When trees are first planted, there is an establishment period lasting at least two years during which intensive maintenance is required. Studies show that transplanted trees lose as much as 95% of their root system during digging. Subsequently, most of the plants energy is initially channeled into root regeneration.
During the establishment period, shoot growth and leaf size is reduced and wilting and leaf browning may occur. These symptoms are often referred to as “transplant shock”. If a newly planted tree cannot rapidly regenerate roots, the tree generally fails to establish and dies.

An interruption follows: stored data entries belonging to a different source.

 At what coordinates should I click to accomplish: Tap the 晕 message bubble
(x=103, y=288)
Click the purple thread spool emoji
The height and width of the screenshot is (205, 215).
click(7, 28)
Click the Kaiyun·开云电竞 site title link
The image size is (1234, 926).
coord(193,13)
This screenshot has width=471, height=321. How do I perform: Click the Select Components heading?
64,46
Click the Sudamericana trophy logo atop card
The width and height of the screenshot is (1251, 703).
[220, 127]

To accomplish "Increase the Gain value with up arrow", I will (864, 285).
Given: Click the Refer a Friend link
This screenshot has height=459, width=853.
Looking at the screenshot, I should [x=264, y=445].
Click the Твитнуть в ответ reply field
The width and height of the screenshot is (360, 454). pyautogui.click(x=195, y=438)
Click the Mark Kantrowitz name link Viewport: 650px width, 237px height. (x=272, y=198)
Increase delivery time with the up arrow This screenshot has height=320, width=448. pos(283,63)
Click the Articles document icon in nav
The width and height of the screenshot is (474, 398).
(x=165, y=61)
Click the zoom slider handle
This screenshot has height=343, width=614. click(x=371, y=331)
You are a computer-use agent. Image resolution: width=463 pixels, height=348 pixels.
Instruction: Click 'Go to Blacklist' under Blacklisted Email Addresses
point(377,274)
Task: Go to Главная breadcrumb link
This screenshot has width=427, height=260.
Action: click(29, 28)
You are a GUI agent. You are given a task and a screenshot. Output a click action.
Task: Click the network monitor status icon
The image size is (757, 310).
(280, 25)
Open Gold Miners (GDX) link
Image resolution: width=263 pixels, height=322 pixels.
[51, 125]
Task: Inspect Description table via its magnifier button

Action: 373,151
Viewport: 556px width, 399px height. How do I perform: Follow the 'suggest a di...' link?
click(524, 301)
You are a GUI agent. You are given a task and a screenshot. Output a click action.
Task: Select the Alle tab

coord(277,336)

Compacted soil, which commonly occurs on new developments, has low oxygen levels, poor moisture retention characteristics and imposes a physical resistance to root growth. These characteristics severely impede root growth which prevents establishment.
Plants also frequently die because synthetic burlap, wire baskets, and nylon twine and strapping are left on the root ball. These materials will restrict root development and can eventually girdle the stem or major roots years after planting.
Organic mulches are highly effective for improving the soil environment for root growth. Mulches moderate soil temperatures, conserve moisture, provide organic matter and buffer the soil against compaction. Two-to-four inches of wood chips, bark nuggets or similar organic matter should be placed on the root ball and surrounding area. Do not allow mulch to accumulate against bark tissues.